Overall, natural readings of “restrict” and “making use” are very broad. So broad, in fact, that they describe GPLv2. But “specific field of endeavor” doesn’t have any everyday meaning. If we read it broadly, it works with the other key terms to exclude GPLv2, which can’t be right. But if we track the examples, focusing on endeavors where open or closed is a choice, we end up with a reading that works.

Restrict

The license must not restrict anyone from making use of the program in a specific field of endeavor.

In ordinary English, the meaning of “restrict” is very broad. Per the Oxford English Dictionary:

To limit (a person or thing); to confine to or within certain limits.

To prohibit or prevent from.

Applying this ordinary meaning, “restrict anyone from making use of the program in a specific field of endeavor” would cover rules under which “making use” in a “specific field of endeavor” is infringement, however that happens. Considering GPLv2, the question would then become how we read “making use” and “specific field of endeavor”.

As described earlier, it’s hard to argue that the general distinction between “restrictions” and “conditions” among licensing specialists applies in criterion 6, instead of the ordinary meaning.

Making Use

The license must not restrict anyone from making use of the program in a specific field of endeavor.

Ordinary Meaning of Making Use

The everyday meaning of “use” is extremely broad, covering anything licensees might do with software.
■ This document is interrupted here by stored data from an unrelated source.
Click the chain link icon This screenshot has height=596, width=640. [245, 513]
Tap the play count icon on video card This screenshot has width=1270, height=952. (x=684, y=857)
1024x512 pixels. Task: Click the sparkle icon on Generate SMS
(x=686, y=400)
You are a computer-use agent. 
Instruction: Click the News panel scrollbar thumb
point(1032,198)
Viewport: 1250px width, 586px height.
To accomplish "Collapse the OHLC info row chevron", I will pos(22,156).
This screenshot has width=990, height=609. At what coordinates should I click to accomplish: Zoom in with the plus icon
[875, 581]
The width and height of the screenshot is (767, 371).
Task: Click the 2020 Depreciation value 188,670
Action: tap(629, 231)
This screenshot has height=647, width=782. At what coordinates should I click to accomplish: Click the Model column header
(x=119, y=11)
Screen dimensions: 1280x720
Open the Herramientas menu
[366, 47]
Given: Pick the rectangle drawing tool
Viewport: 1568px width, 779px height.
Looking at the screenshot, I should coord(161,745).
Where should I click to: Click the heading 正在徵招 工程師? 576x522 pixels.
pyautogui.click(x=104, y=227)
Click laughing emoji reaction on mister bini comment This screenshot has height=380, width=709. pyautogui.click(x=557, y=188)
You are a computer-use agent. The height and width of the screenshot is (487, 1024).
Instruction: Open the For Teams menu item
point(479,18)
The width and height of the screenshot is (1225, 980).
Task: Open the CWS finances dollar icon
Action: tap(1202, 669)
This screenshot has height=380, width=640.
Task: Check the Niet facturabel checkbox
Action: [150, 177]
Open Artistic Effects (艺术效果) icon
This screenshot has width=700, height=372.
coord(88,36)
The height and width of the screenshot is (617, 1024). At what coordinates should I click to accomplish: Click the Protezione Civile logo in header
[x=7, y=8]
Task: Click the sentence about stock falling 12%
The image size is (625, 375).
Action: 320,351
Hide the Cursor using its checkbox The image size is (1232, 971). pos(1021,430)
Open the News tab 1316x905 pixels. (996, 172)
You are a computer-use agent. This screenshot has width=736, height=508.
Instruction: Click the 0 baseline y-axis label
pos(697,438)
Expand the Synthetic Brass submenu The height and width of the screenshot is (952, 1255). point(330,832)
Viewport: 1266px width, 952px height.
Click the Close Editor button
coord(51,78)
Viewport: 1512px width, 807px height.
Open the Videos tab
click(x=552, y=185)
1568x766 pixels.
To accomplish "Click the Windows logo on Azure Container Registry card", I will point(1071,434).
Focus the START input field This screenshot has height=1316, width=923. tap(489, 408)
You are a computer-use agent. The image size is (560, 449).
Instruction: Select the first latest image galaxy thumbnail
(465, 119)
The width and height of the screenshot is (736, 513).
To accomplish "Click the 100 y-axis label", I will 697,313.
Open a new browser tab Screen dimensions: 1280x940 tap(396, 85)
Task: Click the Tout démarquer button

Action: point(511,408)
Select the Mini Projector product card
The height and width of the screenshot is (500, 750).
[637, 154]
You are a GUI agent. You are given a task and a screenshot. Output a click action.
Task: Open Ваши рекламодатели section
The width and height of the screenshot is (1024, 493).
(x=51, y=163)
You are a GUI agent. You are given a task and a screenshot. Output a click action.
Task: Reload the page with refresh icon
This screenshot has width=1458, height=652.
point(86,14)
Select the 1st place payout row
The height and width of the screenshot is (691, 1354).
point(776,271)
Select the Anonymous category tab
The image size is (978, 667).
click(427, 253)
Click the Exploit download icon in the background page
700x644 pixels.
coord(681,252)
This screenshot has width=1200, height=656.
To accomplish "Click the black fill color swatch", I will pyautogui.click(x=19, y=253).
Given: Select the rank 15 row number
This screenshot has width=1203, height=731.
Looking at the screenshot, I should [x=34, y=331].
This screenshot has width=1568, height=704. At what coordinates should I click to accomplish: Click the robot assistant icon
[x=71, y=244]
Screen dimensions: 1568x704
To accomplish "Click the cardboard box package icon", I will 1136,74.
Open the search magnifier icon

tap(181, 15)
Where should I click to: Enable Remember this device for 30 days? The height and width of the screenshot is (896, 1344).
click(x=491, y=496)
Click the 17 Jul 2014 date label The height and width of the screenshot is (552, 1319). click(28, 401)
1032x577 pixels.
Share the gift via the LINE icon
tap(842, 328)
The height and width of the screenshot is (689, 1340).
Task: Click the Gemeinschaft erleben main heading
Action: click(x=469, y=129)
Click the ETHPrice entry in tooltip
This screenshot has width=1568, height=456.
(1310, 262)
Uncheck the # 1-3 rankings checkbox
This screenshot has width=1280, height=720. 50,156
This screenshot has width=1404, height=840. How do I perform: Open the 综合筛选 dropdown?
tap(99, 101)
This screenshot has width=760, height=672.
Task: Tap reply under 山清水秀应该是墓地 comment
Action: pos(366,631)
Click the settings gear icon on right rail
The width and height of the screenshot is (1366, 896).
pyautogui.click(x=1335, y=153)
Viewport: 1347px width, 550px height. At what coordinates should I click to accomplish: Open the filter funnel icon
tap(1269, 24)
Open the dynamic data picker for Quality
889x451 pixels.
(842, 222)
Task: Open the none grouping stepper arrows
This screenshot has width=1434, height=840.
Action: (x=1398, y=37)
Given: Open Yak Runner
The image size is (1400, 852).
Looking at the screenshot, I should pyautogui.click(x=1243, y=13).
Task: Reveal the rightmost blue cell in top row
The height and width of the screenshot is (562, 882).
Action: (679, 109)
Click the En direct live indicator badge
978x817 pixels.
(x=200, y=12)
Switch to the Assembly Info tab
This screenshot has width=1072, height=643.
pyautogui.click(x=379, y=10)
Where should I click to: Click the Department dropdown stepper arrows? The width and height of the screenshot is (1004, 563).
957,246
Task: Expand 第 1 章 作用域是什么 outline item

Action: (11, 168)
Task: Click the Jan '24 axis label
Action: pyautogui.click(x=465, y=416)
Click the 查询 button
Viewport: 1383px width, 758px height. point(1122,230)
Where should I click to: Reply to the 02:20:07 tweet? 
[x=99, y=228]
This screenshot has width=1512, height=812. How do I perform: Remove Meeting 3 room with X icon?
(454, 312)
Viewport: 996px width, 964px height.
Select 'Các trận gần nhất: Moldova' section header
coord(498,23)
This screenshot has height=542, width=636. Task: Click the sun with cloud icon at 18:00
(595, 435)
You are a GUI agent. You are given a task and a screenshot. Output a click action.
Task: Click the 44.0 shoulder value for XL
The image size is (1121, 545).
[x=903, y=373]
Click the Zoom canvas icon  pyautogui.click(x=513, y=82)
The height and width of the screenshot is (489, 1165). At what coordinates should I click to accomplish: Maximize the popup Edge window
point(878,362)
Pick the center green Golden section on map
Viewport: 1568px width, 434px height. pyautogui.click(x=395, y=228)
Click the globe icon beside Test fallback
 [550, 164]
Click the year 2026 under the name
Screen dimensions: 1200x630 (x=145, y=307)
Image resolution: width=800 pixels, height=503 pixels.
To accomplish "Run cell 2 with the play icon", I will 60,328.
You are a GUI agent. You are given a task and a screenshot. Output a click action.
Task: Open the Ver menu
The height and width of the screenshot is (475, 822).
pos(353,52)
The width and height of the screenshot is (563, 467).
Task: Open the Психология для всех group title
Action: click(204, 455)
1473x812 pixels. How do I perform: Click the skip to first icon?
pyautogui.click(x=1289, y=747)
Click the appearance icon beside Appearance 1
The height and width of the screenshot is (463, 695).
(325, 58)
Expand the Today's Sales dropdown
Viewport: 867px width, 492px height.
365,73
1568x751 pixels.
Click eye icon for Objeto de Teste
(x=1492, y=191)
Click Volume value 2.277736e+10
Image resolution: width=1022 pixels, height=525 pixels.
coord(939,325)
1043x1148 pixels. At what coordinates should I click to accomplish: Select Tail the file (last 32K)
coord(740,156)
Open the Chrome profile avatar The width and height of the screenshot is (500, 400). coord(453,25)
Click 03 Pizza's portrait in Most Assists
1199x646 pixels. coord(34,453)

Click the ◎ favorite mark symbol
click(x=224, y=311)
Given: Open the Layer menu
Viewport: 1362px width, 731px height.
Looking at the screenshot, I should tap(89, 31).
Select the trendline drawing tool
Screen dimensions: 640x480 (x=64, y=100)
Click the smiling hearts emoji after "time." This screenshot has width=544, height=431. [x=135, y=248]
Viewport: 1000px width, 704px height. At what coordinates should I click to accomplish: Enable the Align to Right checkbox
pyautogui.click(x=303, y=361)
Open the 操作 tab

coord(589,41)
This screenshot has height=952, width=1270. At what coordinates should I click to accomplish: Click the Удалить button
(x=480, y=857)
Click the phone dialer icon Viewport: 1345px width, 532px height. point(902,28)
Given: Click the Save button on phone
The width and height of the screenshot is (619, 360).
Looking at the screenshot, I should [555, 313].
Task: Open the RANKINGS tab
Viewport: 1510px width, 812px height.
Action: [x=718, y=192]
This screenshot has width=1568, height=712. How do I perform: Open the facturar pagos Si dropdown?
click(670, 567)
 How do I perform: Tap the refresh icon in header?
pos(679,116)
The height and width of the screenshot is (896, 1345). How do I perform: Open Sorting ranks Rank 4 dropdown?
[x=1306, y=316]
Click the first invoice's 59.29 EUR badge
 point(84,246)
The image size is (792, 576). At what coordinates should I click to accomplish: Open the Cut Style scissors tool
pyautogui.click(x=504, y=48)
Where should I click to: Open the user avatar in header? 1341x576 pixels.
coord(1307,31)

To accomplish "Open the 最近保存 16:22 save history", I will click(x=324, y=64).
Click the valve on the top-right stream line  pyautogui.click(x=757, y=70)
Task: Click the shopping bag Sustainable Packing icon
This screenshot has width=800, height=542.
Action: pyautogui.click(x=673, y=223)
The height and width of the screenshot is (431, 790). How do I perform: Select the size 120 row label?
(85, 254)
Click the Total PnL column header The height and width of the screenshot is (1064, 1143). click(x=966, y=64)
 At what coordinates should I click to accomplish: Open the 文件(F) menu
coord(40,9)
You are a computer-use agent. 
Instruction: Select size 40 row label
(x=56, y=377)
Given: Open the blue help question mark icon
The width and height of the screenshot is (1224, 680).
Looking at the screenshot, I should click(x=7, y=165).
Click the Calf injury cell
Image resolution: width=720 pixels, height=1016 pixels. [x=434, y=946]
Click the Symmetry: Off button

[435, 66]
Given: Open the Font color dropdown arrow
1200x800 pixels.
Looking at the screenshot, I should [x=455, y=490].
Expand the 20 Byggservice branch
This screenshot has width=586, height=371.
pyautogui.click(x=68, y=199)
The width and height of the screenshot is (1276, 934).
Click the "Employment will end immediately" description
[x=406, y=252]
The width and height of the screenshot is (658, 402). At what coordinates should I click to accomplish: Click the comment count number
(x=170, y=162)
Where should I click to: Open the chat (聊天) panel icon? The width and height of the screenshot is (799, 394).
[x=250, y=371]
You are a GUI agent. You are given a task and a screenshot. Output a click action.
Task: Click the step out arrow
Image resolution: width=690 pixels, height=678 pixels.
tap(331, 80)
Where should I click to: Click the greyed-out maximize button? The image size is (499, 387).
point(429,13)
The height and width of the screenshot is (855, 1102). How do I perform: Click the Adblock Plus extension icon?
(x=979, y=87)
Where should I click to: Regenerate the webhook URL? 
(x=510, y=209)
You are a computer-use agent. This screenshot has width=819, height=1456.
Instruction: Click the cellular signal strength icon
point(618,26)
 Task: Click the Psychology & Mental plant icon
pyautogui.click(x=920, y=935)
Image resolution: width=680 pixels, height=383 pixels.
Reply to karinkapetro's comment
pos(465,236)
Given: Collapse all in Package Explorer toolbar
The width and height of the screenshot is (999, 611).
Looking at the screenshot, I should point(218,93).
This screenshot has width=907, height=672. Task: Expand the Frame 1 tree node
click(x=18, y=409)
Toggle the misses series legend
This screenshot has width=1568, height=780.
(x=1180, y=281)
Following that meaning, “restrict anyone from making use of the program” would describe copyleft conditions that prevent licensees from distributing copyleft software with closed changes, as part of closed programs, or simply under different, closed terms. The question becomes whether distributing closed software is a “specific field of endeavor”.

Actions Governed by the License

Some read “making use” in criterion 6 to mean specifically taking any action controlled by the license, under intellectual property law. Under copyright law, that means, broadly speaking, making copies, publicly distributing copies, and making changes or new work based on the old.

Trigger language for all kinds of conditions in old open source licenses usually speaks in terms of publicly distributing copies, making changes or new software based on the licensed software, or both. Both of these actions are controlled by copyright, and governed by copyright licenses for software. Triggers in the earliest copyleft conditions, like GPLv2’s, also speak in terms of these actions. This reading of “making use” would therefore catch GPL.

Running the Software

Some read “use” even more specifically, to mean one specific kind of use: “running” or “executing” software. This reading misses early, GPLv2-style copyleft licenses, because those licenses triggered copyleft only on distribution or making new code based on the licensed code, not running the licensed software. But it would catch stronger, network copyleft licenses that OSI has approved since.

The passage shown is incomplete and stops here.